PROVIDED DATA:
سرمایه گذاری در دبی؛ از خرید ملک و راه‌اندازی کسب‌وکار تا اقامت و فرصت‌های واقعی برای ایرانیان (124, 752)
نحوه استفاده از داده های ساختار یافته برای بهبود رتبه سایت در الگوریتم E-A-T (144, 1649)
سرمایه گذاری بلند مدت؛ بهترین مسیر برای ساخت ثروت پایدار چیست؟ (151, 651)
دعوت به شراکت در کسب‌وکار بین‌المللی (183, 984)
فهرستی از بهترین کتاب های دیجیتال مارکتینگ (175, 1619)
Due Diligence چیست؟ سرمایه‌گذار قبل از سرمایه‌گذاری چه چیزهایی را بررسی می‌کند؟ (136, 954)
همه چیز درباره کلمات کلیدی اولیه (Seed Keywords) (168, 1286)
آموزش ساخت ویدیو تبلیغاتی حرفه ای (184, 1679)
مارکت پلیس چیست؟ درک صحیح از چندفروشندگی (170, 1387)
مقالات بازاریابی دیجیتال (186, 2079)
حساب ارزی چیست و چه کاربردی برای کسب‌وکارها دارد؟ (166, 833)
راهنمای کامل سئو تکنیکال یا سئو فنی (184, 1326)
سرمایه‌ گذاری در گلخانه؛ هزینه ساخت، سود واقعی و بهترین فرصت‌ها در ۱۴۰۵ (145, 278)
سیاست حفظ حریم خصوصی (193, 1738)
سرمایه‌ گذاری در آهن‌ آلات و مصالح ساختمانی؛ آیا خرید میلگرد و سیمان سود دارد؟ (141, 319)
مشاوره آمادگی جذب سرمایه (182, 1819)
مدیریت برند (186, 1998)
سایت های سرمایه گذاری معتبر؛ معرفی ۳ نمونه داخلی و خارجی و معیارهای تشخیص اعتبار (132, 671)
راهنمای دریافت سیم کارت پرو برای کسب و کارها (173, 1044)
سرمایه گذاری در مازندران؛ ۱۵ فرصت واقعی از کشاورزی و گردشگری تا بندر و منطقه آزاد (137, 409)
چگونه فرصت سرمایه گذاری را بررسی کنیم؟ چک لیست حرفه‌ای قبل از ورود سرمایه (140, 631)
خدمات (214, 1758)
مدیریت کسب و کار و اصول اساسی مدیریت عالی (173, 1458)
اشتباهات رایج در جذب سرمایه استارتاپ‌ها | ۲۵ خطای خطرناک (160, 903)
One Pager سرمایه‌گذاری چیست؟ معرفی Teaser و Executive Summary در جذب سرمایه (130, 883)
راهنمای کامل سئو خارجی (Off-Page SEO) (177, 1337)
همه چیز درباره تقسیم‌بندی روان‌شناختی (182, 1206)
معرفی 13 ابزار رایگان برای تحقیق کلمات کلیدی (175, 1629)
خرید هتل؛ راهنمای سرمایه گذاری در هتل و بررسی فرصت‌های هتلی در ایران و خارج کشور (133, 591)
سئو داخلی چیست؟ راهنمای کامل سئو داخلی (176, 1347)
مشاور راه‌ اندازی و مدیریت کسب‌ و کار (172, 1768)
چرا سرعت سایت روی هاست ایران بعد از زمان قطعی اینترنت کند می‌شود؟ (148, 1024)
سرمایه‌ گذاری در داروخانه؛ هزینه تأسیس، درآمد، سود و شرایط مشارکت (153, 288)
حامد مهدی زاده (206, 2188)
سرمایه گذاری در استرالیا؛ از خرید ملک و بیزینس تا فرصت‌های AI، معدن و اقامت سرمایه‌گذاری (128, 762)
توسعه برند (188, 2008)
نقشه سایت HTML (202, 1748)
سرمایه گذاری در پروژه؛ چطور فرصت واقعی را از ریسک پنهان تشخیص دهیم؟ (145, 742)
* * *
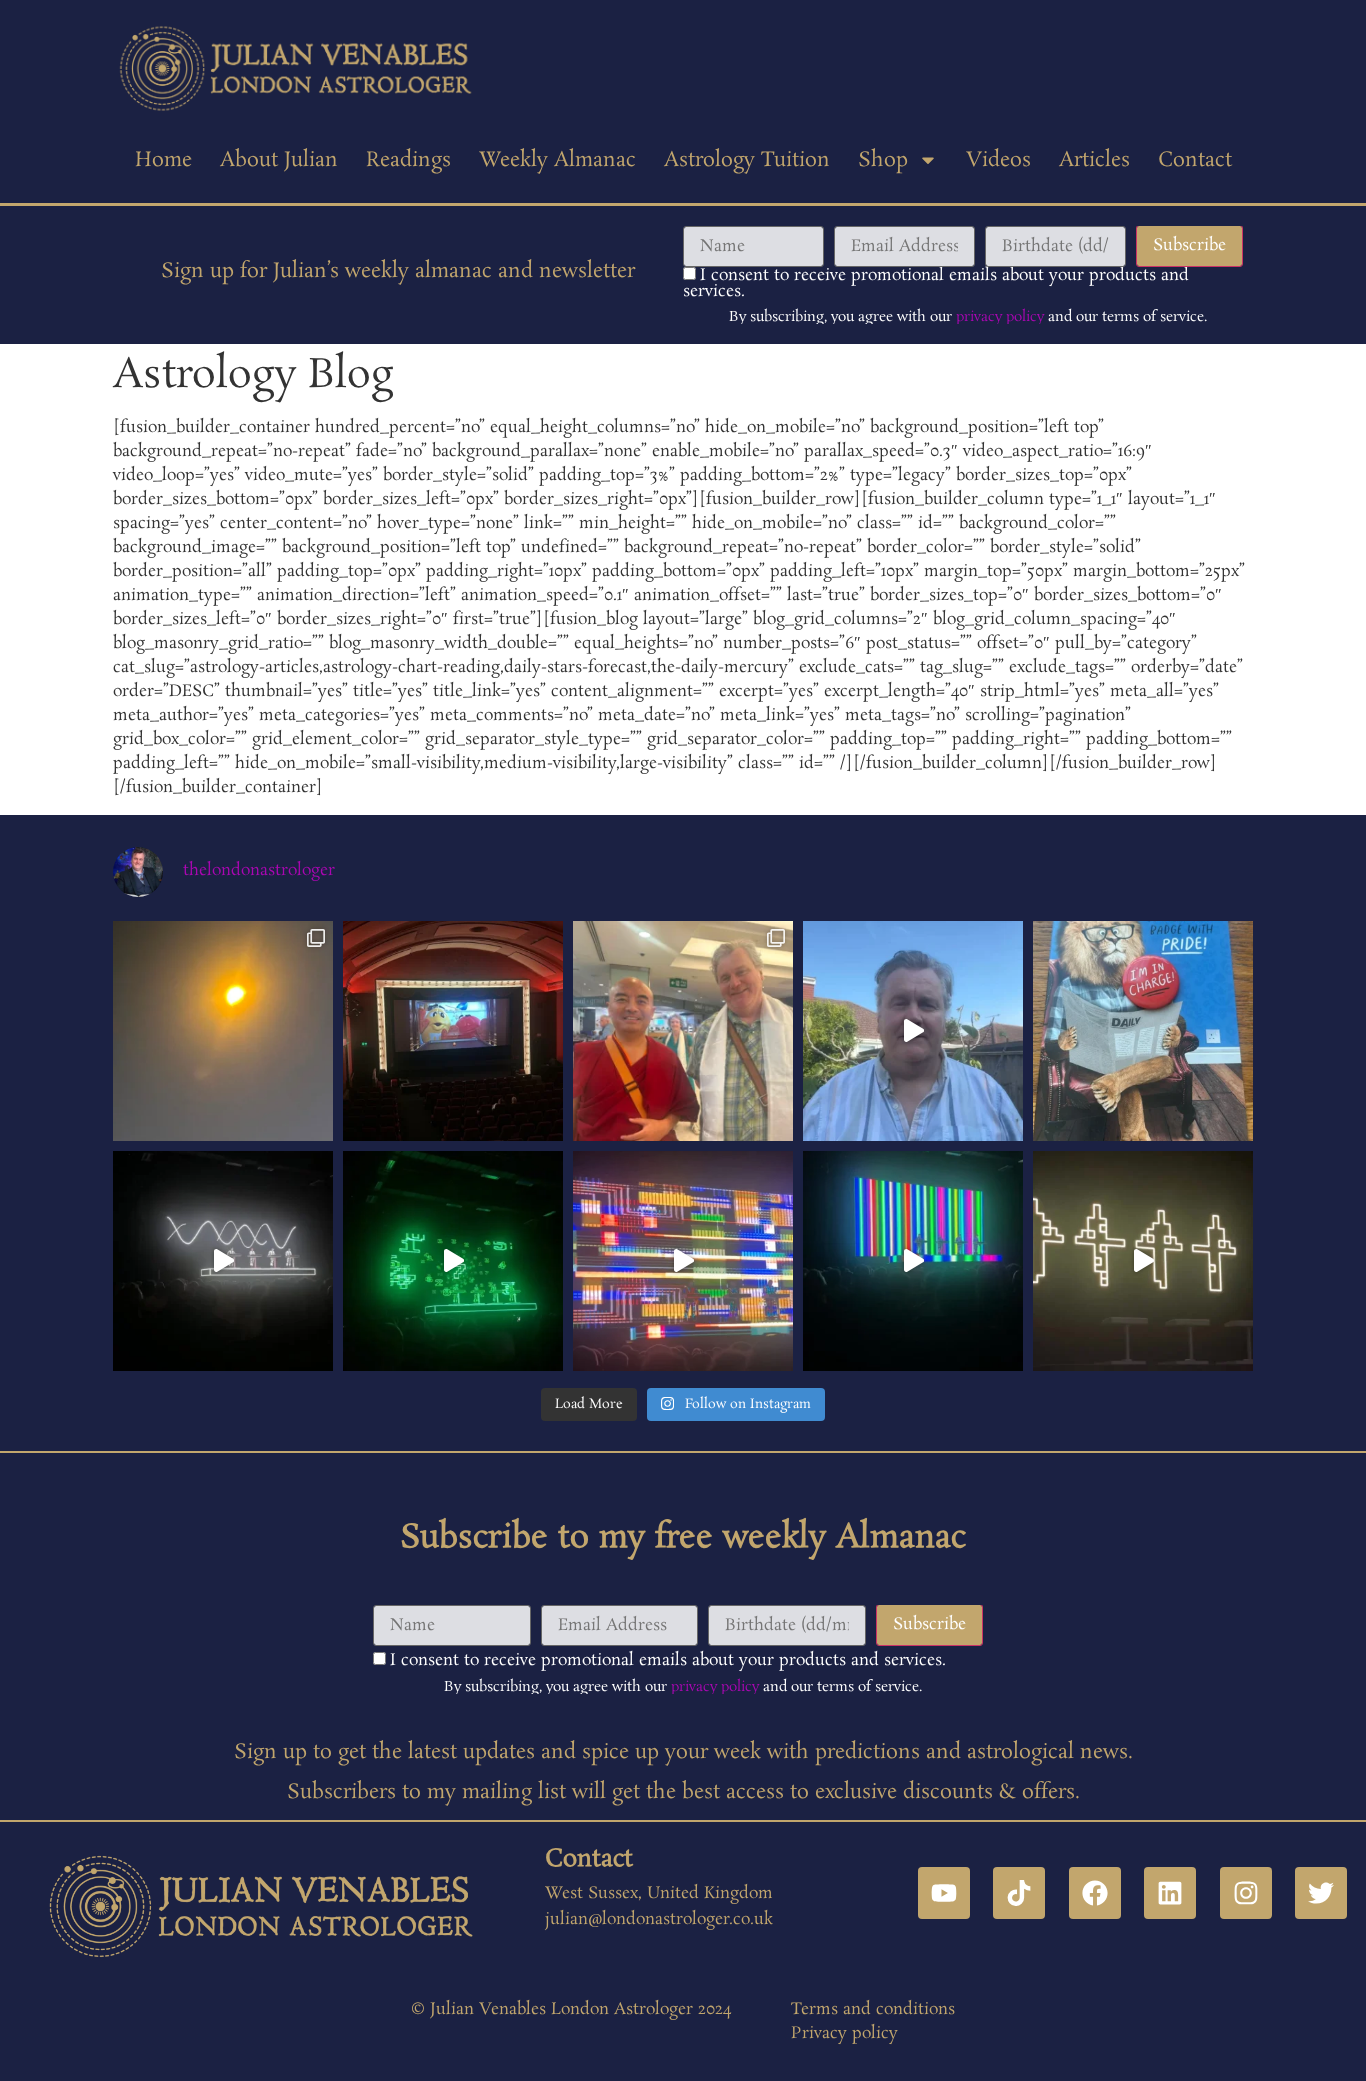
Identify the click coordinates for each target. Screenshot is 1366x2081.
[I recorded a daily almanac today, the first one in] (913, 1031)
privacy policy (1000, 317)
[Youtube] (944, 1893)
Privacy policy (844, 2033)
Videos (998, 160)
---
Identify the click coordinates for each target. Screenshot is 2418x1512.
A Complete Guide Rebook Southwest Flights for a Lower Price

TRY IT: For this exercise, output exactly the lines above from the line with "سرمایه گذاری در دبی؛" to the line with "توسعه برند (188, 2008)", counting both, and leave out the rest.

WRITTEN REPLY:
سرمایه گذاری در دبی؛ از خرید ملک و راه‌اندازی کسب‌وکار تا اقامت و فرصت‌های واقعی برای ایرانیان (124, 752)
نحوه استفاده از داده های ساختار یافته برای بهبود رتبه سایت در الگوریتم E-A-T (144, 1649)
سرمایه گذاری بلند مدت؛ بهترین مسیر برای ساخت ثروت پایدار چیست؟ (151, 651)
دعوت به شراکت در کسب‌وکار بین‌المللی (183, 984)
فهرستی از بهترین کتاب های دیجیتال مارکتینگ (175, 1619)
Due Diligence چیست؟ سرمایه‌گذار قبل از سرمایه‌گذاری چه چیزهایی را بررسی می‌کند؟ (136, 954)
همه چیز درباره کلمات کلیدی اولیه (Seed Keywords) (168, 1286)
آموزش ساخت ویدیو تبلیغاتی حرفه ای (184, 1679)
مارکت پلیس چیست؟ درک صحیح از چندفروشندگی (170, 1387)
مقالات بازاریابی دیجیتال (186, 2079)
حساب ارزی چیست و چه کاربردی برای کسب‌وکارها دارد؟ (166, 833)
راهنمای کامل سئو تکنیکال یا سئو فنی (184, 1326)
سرمایه‌ گذاری در گلخانه؛ هزینه ساخت، سود واقعی و بهترین فرصت‌ها در ۱۴۰۵ (145, 278)
سیاست حفظ حریم خصوصی (193, 1738)
سرمایه‌ گذاری در آهن‌ آلات و مصالح ساختمانی؛ آیا خرید میلگرد و سیمان سود دارد؟ (141, 319)
مشاوره آمادگی جذب سرمایه (182, 1819)
مدیریت برند (186, 1998)
سایت های سرمایه گذاری معتبر؛ معرفی ۳ نمونه داخلی و خارجی و معیارهای تشخیص اعتبار (132, 671)
راهنمای دریافت سیم کارت پرو برای کسب و کارها (173, 1044)
سرمایه گذاری در مازندران؛ ۱۵ فرصت واقعی از کشاورزی و گردشگری تا بندر و منطقه آزاد (137, 409)
چگونه فرصت سرمایه گذاری را بررسی کنیم؟ چک لیست حرفه‌ای قبل از ورود سرمایه (140, 631)
خدمات (214, 1758)
مدیریت کسب و کار و اصول اساسی مدیریت عالی (173, 1458)
اشتباهات رایج در جذب سرمایه استارتاپ‌ها | ۲۵ خطای خطرناک (160, 903)
One Pager سرمایه‌گذاری چیست؟ معرفی Teaser و Executive Summary در جذب سرمایه (130, 883)
راهنمای کامل سئو خارجی (Off-Page SEO) (177, 1337)
همه چیز درباره تقسیم‌بندی روان‌شناختی (182, 1206)
معرفی 13 ابزار رایگان برای تحقیق کلمات کلیدی (175, 1629)
خرید هتل؛ راهنمای سرمایه گذاری در هتل و بررسی فرصت‌های هتلی در ایران و خارج کشور (133, 591)
سئو داخلی چیست؟ راهنمای کامل سئو داخلی (176, 1347)
مشاور راه‌ اندازی و مدیریت کسب‌ و کار (172, 1768)
چرا سرعت سایت روی هاست ایران بعد از زمان قطعی اینترنت کند می‌شود؟ (148, 1024)
سرمایه‌ گذاری در داروخانه؛ هزینه تأسیس، درآمد، سود و شرایط مشارکت (153, 288)
حامد مهدی زاده (206, 2188)
سرمایه گذاری در استرالیا؛ از خرید ملک و بیزینس تا فرصت‌های AI، معدن و اقامت سرمایه‌گذاری (128, 762)
توسعه برند (188, 2008)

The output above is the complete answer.